- Problem statement: Pick out all lines of the entries that include the word "table" and copy them.

Saved entries
▶

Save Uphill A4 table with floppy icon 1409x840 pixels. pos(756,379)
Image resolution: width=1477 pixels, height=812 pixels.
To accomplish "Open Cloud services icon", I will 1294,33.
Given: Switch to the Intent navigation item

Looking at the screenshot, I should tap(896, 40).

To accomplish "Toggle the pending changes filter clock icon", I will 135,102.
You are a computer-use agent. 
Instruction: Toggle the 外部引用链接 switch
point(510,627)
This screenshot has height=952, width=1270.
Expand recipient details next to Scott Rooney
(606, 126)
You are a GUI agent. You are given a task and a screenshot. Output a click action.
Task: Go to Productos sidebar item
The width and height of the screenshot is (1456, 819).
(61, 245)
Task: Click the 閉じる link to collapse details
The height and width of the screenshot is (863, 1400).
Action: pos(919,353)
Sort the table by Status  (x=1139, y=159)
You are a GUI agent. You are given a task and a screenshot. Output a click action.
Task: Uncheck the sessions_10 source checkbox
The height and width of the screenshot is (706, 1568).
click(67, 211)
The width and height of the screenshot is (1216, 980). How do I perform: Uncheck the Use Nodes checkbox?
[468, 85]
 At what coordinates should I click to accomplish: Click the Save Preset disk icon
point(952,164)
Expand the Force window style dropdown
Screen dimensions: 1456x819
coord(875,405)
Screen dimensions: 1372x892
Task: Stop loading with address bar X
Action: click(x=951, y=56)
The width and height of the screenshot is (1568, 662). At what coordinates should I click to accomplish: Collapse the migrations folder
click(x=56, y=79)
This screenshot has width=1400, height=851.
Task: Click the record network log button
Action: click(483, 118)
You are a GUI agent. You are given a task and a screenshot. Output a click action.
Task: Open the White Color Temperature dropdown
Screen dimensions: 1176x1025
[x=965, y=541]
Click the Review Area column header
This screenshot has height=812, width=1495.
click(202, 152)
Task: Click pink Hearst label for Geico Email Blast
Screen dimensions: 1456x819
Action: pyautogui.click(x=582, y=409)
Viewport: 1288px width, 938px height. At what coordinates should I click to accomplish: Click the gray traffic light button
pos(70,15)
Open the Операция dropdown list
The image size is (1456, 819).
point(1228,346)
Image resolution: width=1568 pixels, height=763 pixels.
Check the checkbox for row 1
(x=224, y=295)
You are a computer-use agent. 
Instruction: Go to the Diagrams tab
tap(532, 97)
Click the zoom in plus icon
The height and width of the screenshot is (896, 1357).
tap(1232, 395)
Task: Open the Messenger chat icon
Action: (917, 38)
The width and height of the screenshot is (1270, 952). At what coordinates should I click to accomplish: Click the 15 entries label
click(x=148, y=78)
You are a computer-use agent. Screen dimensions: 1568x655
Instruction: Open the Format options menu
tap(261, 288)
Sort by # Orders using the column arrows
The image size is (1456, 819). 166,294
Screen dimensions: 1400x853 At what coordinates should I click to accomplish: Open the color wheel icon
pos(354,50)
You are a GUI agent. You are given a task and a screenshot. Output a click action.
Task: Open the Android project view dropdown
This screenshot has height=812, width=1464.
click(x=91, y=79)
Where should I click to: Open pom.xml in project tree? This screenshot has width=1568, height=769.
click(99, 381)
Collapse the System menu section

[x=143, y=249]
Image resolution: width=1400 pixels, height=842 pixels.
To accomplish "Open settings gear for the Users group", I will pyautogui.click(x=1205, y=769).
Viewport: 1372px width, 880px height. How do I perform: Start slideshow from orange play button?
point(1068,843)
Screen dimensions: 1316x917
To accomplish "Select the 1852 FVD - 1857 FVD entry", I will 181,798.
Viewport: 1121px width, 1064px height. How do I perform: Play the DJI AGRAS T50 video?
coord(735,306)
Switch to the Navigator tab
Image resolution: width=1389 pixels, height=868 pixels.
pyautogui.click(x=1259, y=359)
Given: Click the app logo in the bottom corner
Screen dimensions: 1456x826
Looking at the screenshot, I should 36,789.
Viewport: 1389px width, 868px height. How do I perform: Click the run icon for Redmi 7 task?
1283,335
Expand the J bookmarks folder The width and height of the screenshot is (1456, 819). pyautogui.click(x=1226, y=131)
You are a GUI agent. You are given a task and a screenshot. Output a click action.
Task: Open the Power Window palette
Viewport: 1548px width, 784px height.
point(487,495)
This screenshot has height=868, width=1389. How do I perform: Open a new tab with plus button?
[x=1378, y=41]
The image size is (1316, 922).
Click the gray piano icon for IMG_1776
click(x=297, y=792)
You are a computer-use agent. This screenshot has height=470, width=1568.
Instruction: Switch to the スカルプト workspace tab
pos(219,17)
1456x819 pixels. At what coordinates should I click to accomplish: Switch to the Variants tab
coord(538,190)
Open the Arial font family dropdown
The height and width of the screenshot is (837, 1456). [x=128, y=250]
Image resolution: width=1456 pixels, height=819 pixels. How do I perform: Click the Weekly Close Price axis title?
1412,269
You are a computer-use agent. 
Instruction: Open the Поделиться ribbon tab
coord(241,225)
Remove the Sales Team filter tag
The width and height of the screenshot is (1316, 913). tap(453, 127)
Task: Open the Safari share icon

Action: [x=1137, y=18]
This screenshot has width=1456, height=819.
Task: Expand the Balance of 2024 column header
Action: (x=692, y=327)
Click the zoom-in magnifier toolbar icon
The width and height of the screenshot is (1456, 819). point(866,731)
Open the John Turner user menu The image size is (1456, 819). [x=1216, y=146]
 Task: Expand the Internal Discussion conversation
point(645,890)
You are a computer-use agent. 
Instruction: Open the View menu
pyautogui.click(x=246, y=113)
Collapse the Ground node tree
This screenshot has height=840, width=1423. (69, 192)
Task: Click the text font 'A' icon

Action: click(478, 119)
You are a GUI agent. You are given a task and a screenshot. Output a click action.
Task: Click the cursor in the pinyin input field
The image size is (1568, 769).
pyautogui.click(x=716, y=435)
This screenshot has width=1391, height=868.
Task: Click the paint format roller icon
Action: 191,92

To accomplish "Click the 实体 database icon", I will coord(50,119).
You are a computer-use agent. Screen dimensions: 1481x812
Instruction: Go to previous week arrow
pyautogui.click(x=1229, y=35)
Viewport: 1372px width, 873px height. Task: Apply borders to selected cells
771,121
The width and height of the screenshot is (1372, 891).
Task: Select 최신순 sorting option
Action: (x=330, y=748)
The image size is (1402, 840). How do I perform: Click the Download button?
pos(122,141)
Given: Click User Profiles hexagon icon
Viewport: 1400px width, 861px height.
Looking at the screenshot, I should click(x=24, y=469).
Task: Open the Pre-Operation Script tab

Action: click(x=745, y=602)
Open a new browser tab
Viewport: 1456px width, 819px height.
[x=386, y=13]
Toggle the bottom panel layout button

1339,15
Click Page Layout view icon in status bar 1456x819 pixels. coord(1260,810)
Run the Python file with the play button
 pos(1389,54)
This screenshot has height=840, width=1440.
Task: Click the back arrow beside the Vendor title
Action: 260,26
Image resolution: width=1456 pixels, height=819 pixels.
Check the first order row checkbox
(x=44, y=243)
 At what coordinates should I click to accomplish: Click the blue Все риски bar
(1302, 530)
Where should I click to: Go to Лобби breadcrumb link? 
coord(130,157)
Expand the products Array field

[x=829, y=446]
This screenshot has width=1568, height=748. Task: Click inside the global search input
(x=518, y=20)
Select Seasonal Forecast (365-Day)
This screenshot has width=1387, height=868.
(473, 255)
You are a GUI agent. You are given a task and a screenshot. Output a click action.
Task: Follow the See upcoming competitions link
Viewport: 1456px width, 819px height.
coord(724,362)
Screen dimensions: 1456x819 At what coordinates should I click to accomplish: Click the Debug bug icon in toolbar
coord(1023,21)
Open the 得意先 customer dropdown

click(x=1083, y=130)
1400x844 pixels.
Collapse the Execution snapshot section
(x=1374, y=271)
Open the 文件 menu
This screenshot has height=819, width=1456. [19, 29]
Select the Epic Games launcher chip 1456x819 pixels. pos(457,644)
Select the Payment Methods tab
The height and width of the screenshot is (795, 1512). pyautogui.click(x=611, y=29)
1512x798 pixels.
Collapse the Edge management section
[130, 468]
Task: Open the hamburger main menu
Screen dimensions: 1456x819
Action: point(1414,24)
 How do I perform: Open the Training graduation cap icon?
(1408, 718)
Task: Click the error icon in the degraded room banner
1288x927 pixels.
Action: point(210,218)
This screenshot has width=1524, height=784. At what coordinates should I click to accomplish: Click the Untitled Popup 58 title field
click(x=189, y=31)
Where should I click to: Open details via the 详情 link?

◀

- Task solution:
Save Uphill A4 table with floppy icon 1409x840 pixels. pos(756,379)
Sort the table by Status  (x=1139, y=159)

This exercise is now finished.